## Travail à faire
Pouvez-vous réécrire sous forme de liste plus brève le paragraphe du texte sur la rivalité entre Tokyo et Osaka qui commence par « Les français peuvent difficilement imaginer », en conservant ses faits principaux ?

## Texte du document
-*-*-

Les français peuvent difficilement imaginer la rivalité entre la région de Tokyo et la région d’Osaka. Il y a évidemment des duels sportifs en baseball entre les Yomiuri Giants (読売巨人) et les Hanshin Tigers (阪神タイガース). C’est aussi un choc de culture entre des Tokyoites sur leur quant-à-soi et des habitants d’Osaka exhubérants et adorant parler en public. L’émission Tantei Knight Scoop (探偵ナイトスクープ) produite dans le Kansai montre la nature ouverte des locaux qui se mettent volontiers en scène, apprécient l'absurde et ne se prennent pas trop au sérieux. La région se distingue aussi avec le Kansai-Ben, dialecte différent du parler d’Edo devenu japonais standard. L’on vous traitera ainsi de « Aho » à Osaka alors que vous seriez plutôt « Baka » à Tokyo, les deux termes signifiant « imbécile ». Il existe suffisamment de vocabulaire distinct pour qu’on reconnaisse immédiatement, en plus de l’accent, le natif d’Osaka.

-*-*-

(Données de pointage de mots et d'éléments)
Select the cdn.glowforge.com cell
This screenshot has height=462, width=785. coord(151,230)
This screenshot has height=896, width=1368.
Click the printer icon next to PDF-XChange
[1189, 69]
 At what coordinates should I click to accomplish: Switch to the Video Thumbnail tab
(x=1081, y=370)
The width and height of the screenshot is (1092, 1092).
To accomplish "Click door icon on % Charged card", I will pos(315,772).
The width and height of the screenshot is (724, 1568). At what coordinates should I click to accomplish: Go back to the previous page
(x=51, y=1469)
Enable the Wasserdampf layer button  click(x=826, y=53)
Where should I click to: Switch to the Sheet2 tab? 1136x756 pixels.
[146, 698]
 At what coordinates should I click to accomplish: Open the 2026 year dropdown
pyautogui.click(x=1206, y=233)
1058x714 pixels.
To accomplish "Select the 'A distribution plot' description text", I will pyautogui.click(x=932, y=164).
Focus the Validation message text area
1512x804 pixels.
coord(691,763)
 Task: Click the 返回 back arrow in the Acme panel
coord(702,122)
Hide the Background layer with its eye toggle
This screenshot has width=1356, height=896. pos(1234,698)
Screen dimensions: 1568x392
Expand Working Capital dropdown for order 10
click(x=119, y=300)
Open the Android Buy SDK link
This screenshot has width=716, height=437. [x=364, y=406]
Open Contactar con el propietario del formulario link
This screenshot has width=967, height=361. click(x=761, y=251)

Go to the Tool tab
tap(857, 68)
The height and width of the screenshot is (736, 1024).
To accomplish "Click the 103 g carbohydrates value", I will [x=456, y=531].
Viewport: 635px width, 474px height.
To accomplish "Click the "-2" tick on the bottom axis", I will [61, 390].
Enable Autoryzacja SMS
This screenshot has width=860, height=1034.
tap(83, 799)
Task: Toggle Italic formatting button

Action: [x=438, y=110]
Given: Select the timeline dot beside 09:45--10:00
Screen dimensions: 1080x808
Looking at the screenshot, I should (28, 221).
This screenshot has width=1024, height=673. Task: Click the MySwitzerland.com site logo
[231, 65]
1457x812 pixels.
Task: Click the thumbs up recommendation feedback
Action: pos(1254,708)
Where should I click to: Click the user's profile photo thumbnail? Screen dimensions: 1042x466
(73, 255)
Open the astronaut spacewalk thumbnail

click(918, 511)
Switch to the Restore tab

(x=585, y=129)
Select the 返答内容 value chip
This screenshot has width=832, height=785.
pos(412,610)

-*-*-

## Corrigé
- La rivalité entre la région de Tokyo et celle d'Osaka est difficile à imaginer pour les Français.
- Elle passe par des duels de baseball entre les Yomiuri Giants et les Hanshin Tigers.
- C'est aussi un choc culturel : Tokyoites réservés contre habitants d'Osaka expansifs qui adorent parler en public.
- L'émission Tantei Knight Scoop, produite dans le Kansai, montre des habitants ouverts, qui se mettent en scène, aiment l'absurde et ne se prennent pas trop au sérieux.
- Le Kansai a son dialecte, le Kansai-Ben, distinct du parler d'Edo devenu le japonais standard.
- Exemple : « imbécile » se dit « Aho » à Osaka et « Baka » à Tokyo.
- Le vocabulaire propre à la région, en plus de l'accent, permet de reconnaître aussitôt un natif d'Osaka.